TRY IT:
From the line containing "Screen dimensions: 1372x886" through the last line of the records below, output every line exactly, both ends included, except the pictures.

-- -- --

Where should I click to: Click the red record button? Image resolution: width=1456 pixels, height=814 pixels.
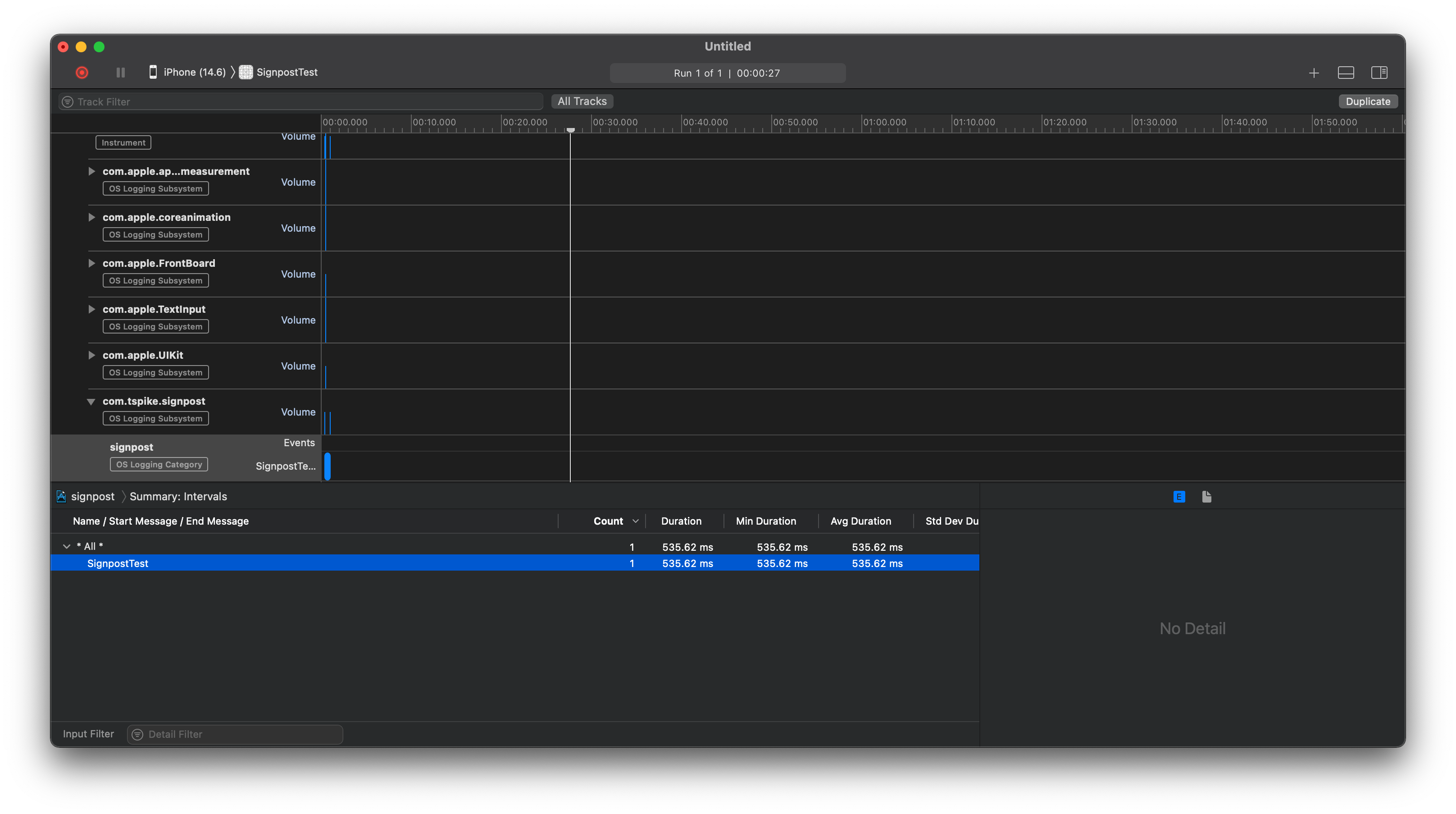click(82, 73)
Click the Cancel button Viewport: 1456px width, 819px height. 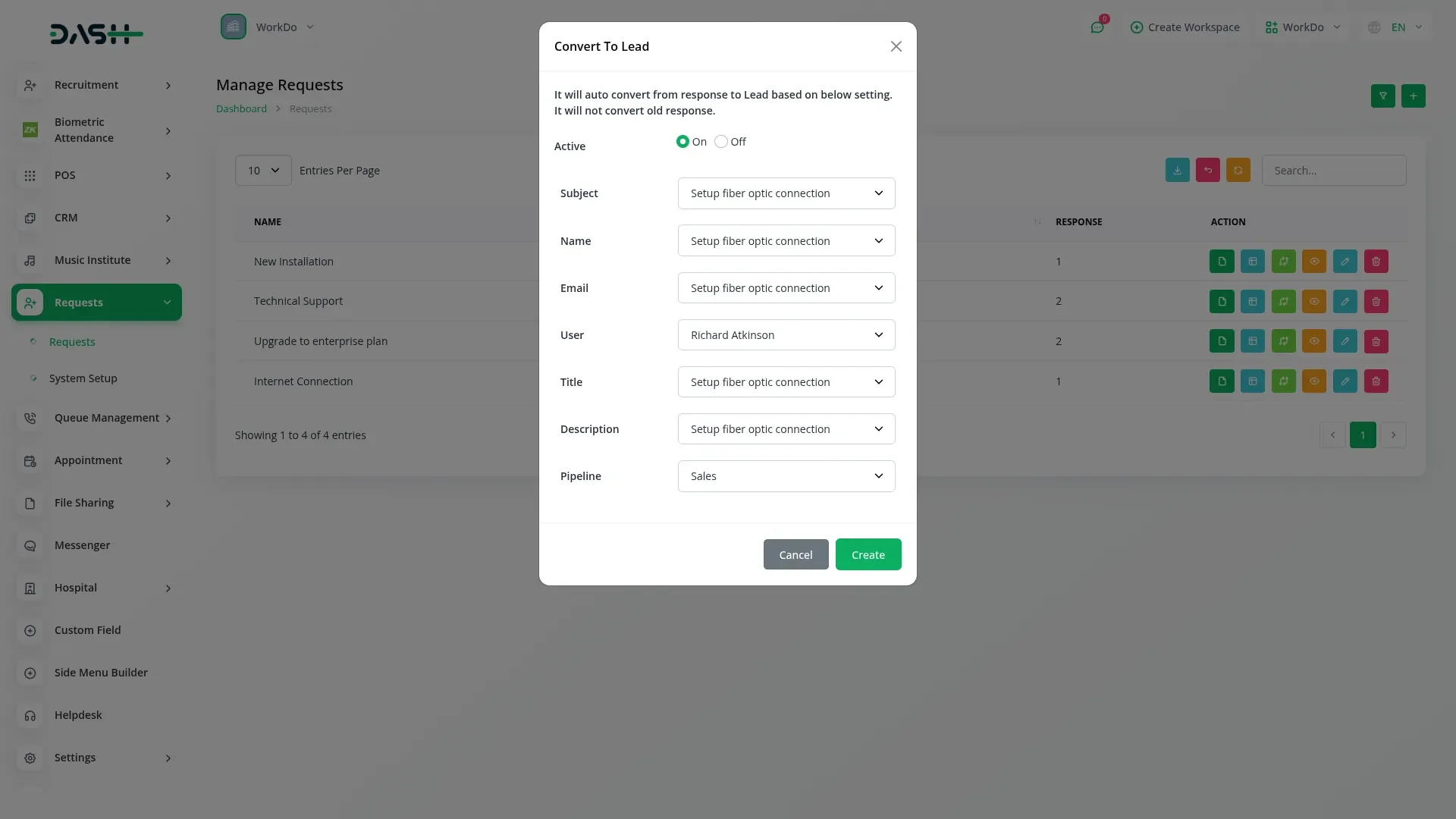coord(795,555)
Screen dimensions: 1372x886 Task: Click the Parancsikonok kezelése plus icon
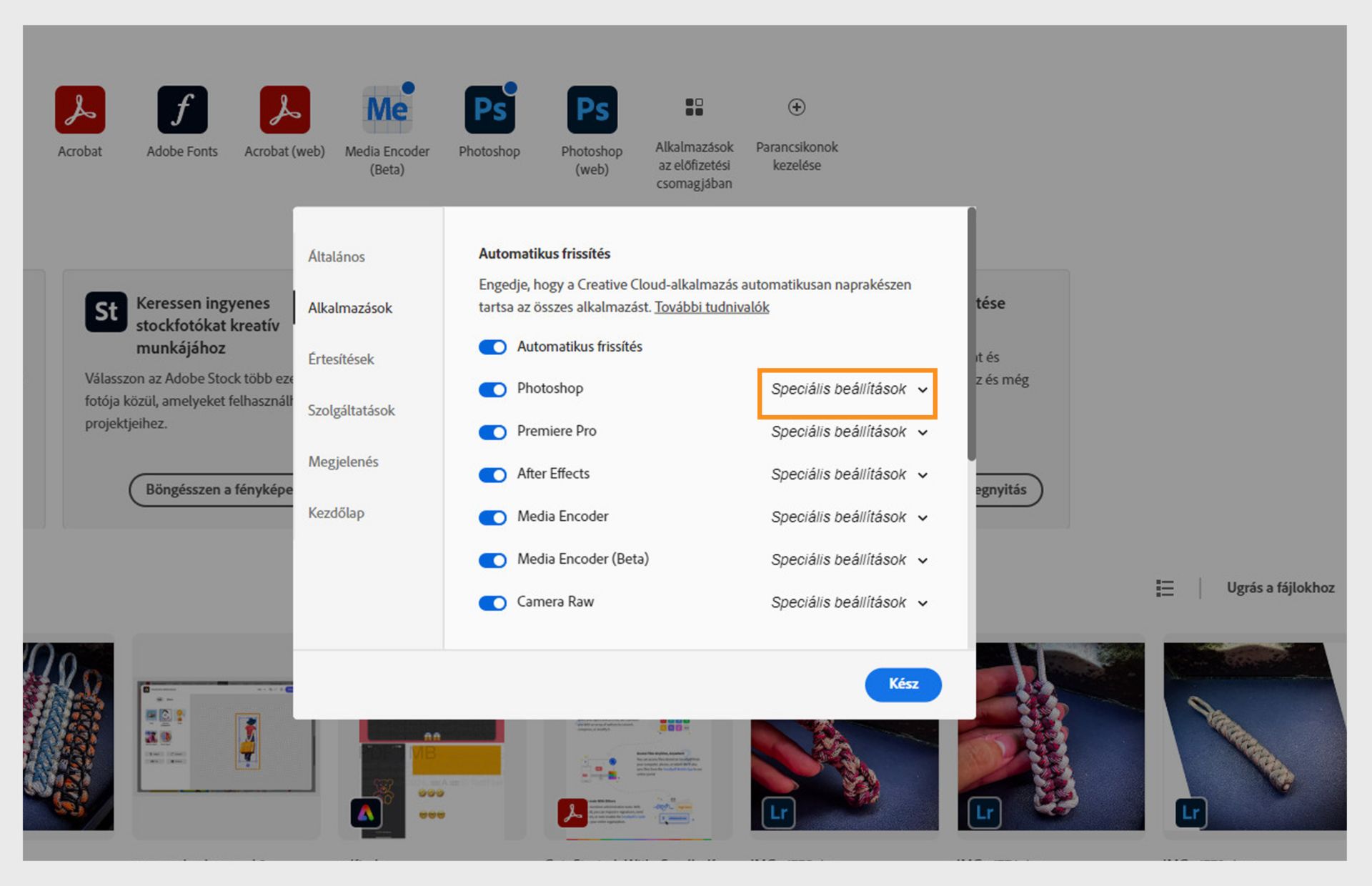coord(796,107)
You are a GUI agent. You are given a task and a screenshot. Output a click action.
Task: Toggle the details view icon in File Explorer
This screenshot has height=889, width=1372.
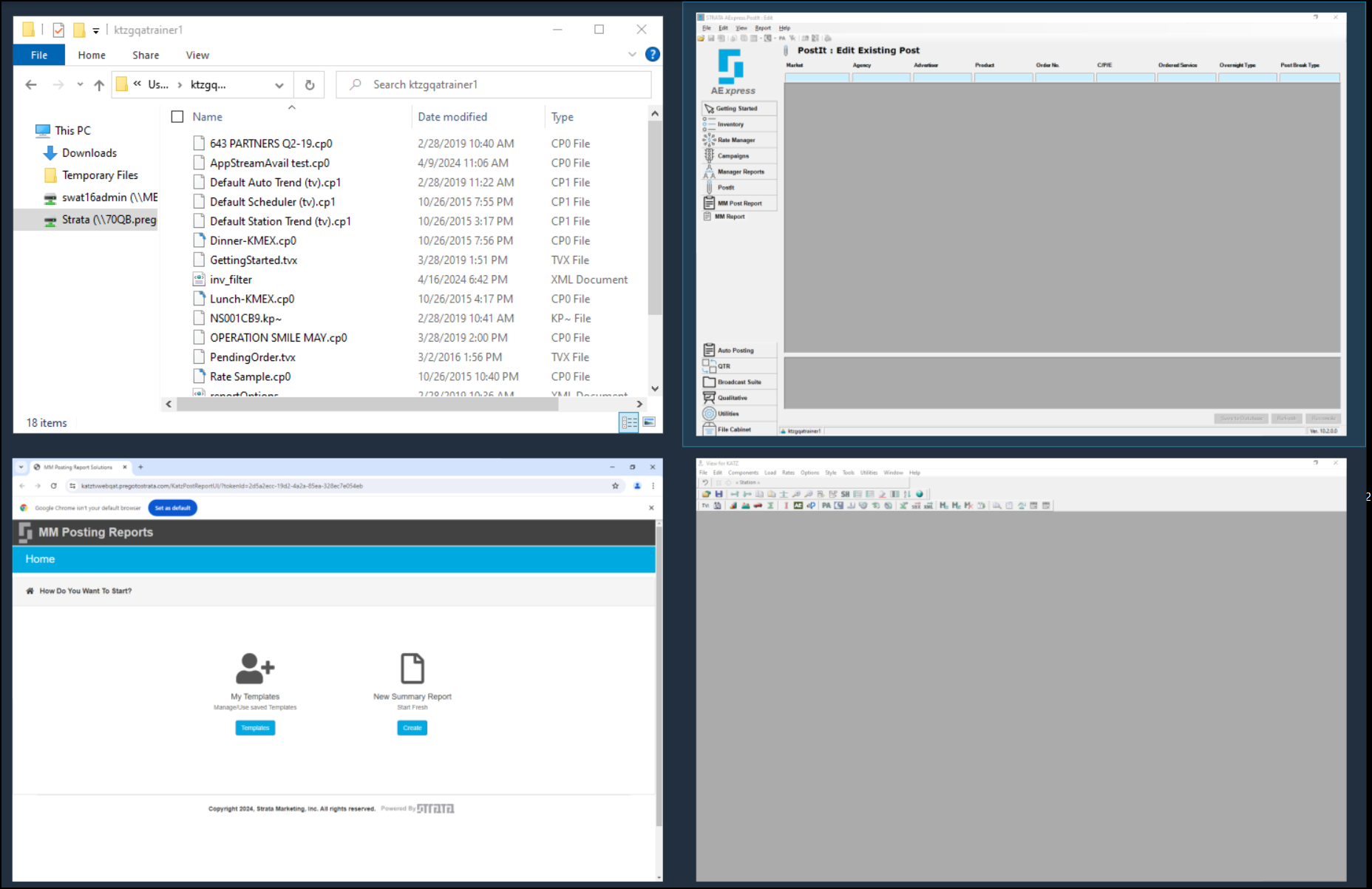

-- -- --

ANSWER TO THIS EXERCISE:
Screen dimensions: 1372x886 Task: Click the Parancsikonok kezelése plus icon
coord(796,107)
You are a GUI agent. You are given a task and a screenshot. Output a click action.
Task: Toggle the details view icon in File Explorer
This screenshot has height=889, width=1372.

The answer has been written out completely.